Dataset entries
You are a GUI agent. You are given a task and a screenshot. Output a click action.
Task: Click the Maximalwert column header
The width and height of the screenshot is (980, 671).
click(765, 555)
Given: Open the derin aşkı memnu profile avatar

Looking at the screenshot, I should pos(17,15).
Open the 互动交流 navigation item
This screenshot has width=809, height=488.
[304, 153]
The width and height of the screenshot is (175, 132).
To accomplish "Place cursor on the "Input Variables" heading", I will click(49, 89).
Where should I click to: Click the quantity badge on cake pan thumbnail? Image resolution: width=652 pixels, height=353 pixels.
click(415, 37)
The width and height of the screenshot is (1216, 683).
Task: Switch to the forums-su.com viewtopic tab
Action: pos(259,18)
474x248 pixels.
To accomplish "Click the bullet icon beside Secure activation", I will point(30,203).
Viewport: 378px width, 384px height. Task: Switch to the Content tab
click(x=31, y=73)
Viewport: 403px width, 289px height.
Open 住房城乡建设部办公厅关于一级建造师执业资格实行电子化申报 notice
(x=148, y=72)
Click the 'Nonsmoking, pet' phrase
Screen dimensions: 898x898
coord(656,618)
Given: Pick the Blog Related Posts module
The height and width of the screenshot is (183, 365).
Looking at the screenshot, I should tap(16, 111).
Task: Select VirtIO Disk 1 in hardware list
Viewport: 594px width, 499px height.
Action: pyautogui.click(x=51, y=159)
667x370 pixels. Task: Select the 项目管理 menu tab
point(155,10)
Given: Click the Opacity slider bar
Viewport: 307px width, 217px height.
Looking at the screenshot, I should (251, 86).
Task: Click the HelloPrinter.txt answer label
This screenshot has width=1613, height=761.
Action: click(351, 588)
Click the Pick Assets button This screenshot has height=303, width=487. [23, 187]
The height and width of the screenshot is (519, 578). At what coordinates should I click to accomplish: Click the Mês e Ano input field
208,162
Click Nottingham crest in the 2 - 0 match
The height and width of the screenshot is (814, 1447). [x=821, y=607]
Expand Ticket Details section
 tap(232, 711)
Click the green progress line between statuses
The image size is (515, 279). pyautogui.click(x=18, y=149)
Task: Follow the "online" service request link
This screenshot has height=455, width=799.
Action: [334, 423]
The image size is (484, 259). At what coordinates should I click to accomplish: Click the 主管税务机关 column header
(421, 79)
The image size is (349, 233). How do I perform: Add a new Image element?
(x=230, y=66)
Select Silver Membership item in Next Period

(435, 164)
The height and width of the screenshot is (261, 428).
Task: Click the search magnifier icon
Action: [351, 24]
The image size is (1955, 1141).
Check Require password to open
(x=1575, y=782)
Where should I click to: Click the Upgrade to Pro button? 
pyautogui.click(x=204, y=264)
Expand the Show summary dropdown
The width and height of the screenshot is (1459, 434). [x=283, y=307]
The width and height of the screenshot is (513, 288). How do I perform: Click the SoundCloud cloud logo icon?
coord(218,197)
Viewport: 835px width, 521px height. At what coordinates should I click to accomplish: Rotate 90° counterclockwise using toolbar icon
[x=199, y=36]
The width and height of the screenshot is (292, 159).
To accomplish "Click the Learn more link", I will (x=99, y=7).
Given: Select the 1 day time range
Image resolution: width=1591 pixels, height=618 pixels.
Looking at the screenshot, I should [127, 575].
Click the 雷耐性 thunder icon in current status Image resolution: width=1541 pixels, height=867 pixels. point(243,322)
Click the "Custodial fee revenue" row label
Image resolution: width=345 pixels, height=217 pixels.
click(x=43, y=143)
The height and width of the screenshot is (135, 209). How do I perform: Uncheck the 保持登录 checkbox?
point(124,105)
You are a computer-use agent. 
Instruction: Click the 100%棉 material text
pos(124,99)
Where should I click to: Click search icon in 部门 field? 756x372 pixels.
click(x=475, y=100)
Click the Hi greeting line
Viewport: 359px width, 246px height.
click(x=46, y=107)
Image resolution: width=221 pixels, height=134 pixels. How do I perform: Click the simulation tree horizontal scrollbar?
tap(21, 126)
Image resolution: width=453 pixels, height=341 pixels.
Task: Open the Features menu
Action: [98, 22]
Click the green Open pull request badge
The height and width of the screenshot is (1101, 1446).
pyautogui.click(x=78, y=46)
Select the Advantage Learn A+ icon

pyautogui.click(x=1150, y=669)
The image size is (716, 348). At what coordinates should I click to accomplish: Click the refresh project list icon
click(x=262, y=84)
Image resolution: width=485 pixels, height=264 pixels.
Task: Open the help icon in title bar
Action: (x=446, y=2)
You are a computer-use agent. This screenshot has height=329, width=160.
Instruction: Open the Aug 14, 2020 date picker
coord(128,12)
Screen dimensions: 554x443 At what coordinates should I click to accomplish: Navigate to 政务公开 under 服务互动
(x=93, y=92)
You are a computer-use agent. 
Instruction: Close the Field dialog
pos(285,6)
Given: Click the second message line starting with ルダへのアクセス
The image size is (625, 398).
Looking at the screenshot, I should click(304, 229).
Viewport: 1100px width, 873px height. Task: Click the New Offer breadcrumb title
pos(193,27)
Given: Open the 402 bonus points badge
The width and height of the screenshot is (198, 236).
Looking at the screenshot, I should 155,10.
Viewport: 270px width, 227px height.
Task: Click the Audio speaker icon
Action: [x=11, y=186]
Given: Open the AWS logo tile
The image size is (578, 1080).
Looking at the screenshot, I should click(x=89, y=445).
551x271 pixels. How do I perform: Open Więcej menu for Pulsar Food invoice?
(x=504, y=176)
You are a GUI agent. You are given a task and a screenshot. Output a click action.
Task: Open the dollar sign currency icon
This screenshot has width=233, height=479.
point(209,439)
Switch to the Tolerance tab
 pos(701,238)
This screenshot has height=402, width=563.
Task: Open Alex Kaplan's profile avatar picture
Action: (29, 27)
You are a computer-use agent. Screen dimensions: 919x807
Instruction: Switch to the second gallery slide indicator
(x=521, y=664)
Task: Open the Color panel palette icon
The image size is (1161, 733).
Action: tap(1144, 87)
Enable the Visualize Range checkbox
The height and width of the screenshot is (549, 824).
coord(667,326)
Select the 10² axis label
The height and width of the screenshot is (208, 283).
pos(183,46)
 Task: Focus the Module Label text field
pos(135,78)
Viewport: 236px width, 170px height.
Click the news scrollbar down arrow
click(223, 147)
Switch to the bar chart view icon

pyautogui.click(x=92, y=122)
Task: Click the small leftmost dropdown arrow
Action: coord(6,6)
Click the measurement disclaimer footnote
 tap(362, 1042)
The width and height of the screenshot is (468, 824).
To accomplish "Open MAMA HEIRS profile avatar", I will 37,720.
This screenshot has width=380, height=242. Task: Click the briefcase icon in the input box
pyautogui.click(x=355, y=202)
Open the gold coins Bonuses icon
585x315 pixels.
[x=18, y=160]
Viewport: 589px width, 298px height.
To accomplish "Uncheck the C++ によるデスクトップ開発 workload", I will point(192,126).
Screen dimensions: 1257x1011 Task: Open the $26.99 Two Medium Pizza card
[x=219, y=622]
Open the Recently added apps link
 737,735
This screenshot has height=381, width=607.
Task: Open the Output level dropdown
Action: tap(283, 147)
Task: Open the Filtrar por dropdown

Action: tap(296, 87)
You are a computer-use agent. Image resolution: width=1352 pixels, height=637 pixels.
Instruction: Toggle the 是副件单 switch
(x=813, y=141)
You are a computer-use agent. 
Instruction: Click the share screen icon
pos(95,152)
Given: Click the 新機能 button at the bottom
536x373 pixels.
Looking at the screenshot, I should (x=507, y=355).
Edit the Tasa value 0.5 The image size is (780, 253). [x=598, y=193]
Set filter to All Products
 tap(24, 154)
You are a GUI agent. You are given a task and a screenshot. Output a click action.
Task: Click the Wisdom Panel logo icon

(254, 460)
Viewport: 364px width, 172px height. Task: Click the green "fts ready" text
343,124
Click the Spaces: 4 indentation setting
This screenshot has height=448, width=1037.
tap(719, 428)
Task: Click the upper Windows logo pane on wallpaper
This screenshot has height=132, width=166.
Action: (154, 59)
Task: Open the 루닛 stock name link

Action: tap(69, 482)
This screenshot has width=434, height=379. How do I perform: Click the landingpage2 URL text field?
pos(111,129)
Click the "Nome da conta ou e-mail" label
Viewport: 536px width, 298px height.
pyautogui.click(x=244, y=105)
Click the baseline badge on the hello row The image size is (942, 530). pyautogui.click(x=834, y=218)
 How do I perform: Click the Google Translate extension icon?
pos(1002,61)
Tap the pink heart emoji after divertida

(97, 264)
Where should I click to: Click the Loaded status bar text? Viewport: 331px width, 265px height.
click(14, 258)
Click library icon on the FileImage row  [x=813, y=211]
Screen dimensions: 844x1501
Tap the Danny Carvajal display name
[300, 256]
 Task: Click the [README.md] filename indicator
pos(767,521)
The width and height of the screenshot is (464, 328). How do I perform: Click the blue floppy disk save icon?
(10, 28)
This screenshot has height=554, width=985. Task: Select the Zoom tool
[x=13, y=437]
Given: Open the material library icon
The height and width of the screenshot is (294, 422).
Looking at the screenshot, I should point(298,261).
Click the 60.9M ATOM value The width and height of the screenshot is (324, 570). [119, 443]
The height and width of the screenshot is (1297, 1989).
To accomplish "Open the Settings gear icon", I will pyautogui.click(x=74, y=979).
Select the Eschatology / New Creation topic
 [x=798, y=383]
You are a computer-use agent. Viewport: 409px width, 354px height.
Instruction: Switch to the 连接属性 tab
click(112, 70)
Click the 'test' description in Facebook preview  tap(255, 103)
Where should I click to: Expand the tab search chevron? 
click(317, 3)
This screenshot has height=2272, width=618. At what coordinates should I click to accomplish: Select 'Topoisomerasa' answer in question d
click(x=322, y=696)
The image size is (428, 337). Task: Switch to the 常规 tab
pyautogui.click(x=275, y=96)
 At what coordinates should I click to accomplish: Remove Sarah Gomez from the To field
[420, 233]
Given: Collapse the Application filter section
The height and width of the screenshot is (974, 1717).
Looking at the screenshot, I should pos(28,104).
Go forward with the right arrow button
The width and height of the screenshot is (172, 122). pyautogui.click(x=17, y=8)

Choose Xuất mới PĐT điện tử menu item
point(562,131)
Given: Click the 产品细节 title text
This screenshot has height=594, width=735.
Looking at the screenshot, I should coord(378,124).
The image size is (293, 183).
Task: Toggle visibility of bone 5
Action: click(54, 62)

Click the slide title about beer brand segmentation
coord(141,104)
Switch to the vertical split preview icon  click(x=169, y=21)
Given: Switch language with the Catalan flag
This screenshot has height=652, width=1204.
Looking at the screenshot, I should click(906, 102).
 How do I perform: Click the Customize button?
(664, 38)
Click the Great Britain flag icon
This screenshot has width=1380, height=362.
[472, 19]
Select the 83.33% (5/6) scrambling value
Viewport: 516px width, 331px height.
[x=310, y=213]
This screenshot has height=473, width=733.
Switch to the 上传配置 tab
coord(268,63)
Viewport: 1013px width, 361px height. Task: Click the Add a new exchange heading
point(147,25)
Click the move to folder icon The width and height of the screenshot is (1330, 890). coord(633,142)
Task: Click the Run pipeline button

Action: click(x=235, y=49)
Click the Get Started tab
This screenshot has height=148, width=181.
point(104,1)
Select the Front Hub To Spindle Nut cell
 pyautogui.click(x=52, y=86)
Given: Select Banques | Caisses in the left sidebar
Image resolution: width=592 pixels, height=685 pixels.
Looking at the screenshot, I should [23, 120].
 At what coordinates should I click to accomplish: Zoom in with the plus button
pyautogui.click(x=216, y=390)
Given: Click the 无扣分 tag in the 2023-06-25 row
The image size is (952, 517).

**WORK TASK**
The lines to output run from the one containing "Viewport: 1013px width, 361px" through the last line of the records above; repeat them exactly and nothing more.

**RESULT OF THIS EXERCISE**
Viewport: 1013px width, 361px height. Task: Click the Add a new exchange heading
point(147,25)
Click the move to folder icon The width and height of the screenshot is (1330, 890). coord(633,142)
Task: Click the Run pipeline button

Action: click(x=235, y=49)
Click the Get Started tab
This screenshot has height=148, width=181.
point(104,1)
Select the Front Hub To Spindle Nut cell
 pyautogui.click(x=52, y=86)
Given: Select Banques | Caisses in the left sidebar
Image resolution: width=592 pixels, height=685 pixels.
Looking at the screenshot, I should [23, 120].
 At what coordinates should I click to accomplish: Zoom in with the plus button
pyautogui.click(x=216, y=390)
Given: Click the 无扣分 tag in the 2023-06-25 row
The image size is (952, 517).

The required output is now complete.